Ogni volta che il docente vede se stesso in questi termini sta però abdicando al proprio ruolo, che non è quello di rilasciare informazioni, ma di provvedere ad una formazione. L’informazione in sé non ha motivo di non essere libera e disponibile: il valore specifico dell’accademia è nella sua capacità di formare dando alle informazioni un senso, una prospettiva, una coerenza ed uno sviluppo.

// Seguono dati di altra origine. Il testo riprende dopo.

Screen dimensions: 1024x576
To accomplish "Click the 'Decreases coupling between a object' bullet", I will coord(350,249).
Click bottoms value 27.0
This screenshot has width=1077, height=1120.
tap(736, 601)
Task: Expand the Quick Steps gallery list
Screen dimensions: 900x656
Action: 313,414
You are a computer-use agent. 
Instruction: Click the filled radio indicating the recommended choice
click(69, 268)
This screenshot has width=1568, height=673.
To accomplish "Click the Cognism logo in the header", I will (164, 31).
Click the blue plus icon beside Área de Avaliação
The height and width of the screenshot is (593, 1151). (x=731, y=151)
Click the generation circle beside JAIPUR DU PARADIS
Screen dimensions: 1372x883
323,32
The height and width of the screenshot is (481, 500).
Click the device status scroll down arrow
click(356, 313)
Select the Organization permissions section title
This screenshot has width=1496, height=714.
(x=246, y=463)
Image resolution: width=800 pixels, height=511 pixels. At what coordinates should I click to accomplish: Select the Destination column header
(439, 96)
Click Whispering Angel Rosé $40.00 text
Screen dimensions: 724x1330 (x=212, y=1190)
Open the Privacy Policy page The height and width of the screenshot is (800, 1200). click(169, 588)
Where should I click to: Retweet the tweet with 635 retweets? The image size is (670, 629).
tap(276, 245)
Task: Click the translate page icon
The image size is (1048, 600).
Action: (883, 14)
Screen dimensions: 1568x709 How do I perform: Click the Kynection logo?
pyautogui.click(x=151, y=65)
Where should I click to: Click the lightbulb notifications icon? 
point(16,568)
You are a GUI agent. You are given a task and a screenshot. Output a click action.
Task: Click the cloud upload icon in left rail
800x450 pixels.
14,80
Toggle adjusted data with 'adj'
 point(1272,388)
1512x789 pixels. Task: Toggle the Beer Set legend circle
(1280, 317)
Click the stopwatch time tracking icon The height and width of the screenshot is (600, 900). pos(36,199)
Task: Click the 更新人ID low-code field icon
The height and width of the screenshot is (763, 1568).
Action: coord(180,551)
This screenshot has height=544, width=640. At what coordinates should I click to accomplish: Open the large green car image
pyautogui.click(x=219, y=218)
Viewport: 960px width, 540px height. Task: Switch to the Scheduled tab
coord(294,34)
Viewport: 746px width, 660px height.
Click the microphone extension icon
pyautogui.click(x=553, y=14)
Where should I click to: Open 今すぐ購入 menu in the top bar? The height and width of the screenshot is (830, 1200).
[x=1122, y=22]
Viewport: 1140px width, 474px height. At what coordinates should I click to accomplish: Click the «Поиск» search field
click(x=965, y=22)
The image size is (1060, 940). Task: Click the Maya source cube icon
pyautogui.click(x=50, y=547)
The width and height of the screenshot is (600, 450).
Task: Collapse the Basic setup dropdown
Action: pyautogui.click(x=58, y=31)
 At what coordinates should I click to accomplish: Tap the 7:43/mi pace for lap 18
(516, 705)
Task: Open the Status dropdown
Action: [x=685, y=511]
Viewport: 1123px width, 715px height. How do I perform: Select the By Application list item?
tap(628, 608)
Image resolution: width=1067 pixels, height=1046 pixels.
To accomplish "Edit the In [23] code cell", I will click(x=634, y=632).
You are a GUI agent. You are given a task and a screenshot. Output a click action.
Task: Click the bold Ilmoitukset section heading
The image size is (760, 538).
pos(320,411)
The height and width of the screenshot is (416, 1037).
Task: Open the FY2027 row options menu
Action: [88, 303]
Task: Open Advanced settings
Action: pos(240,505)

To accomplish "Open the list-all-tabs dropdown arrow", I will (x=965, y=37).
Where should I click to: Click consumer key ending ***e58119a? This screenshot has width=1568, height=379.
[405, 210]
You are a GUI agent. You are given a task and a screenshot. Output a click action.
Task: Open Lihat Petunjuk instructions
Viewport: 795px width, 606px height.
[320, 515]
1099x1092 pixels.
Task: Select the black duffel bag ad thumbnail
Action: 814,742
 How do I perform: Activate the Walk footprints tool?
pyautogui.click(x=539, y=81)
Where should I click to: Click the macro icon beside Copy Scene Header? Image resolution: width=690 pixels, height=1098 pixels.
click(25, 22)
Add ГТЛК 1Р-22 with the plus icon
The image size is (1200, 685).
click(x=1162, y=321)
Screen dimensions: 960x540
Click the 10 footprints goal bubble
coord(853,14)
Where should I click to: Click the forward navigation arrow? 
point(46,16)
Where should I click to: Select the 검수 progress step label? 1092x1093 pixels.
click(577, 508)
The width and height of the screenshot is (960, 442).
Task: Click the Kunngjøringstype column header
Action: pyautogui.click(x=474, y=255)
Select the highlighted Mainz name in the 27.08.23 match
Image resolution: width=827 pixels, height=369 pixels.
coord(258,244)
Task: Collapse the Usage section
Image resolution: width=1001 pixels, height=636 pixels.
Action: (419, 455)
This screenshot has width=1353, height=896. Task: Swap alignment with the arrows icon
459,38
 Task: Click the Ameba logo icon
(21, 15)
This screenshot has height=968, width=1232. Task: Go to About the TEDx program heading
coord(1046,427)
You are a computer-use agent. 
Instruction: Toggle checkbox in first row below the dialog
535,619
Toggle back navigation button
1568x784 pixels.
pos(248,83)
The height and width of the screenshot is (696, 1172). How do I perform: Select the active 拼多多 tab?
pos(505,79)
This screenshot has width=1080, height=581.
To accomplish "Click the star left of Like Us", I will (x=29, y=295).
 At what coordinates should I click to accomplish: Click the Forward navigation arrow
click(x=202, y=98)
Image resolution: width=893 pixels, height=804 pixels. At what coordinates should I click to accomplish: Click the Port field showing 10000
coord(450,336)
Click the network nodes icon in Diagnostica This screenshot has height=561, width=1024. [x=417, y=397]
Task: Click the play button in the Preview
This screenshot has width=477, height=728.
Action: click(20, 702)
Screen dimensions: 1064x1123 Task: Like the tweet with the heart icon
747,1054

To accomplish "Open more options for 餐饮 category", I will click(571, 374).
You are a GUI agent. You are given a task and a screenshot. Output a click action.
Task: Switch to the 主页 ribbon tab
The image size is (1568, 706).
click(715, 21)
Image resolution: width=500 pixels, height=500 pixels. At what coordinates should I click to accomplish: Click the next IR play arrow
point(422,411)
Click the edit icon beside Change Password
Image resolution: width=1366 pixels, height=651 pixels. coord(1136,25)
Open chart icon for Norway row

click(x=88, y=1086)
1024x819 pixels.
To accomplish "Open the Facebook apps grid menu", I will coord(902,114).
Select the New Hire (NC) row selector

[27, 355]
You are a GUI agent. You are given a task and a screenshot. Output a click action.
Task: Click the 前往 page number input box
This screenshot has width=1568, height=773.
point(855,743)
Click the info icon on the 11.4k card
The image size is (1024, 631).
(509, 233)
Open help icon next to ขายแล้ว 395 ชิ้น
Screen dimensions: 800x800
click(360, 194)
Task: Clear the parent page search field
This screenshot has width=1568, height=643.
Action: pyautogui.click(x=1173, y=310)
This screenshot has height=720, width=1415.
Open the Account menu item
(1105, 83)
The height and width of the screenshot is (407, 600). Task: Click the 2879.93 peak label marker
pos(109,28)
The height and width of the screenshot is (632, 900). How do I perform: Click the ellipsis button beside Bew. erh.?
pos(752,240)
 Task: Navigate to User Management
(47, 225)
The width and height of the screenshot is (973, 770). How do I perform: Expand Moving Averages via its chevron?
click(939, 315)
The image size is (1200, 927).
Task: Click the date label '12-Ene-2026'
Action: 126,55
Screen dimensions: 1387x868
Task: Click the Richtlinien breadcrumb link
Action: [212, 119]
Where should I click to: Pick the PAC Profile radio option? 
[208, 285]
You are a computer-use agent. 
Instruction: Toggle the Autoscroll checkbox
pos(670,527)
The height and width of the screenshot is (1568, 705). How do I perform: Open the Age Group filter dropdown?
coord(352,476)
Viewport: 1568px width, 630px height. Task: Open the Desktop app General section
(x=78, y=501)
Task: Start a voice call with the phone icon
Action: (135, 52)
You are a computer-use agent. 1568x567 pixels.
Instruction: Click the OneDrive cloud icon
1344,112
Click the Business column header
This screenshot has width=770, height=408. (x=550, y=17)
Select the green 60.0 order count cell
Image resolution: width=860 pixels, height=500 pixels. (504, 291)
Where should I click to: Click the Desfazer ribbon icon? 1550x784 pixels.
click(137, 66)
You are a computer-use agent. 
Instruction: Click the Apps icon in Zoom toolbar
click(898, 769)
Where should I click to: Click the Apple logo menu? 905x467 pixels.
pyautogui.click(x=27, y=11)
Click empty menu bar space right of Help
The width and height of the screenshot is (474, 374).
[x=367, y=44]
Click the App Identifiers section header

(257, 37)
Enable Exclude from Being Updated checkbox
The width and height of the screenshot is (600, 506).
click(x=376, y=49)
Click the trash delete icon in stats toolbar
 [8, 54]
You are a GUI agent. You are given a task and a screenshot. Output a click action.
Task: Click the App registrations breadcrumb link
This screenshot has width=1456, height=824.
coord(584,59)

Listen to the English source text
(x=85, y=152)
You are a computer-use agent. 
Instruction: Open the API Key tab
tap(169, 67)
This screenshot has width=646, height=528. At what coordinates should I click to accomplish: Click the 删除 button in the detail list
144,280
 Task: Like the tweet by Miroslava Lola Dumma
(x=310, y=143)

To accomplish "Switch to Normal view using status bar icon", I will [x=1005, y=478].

La lettura in aula di una sequenza di diapositive non ha nessun valore aggiunto rispetto alla disponibilità di un file in Rete ed ad una sua lettura per conto proprio e non provvede a nessun tipo di formazione.

Pensare alle informazioni come bene disponibile ci costringe a concentrarci quotidianamente sulla fornitura del nostro specifico prodotto, cioè il servizio di formazione, il che aiuta anche gli studenti a riconoscere come una preparazione culturale preveda spirito critico, capacità di riflessione ed integrazione, visione d’insieme, confronto con un orizzonte etico piuttosto che una semplice giustapposizione di informazioni.

Altrimenti, ci basta Wikipedia.


1 http://dig.csail.mit.edu/breadcrumbs/blog/4
2 La GPL, la licenza che regola il software libero, è garantita proprio dalle regole che difendono la proprietà intellettuale.
3 Richard M. Stallman, “Free Software, Free Society”, Boston, 2002.
4 Sanger spiega perché su Slashdot, in “The Early History of Nupedia and Wikipedia: A Memoir” (http://features.slashdot.org/article.pl?sid=05/04/18/164213).
5 Wikipedia è stata recentemente al centro di diverse polemiche, una delle qual l’ha vista ingaggiare una vera e propria sfida sull’attendibilità contro la stessa Enciclopedia Britannica.
6 Richard M. Stallman, ibid.
7 È in controtendenza Science Commons, una emanazione in campo scientifico della licenza Creative Commons (http://sciencecommons.org/).


Pubblicato in InnovAzioni, n. 6, gen-feb 2006, con il titolo “Informazioni e scienza nell’era delle tre W”.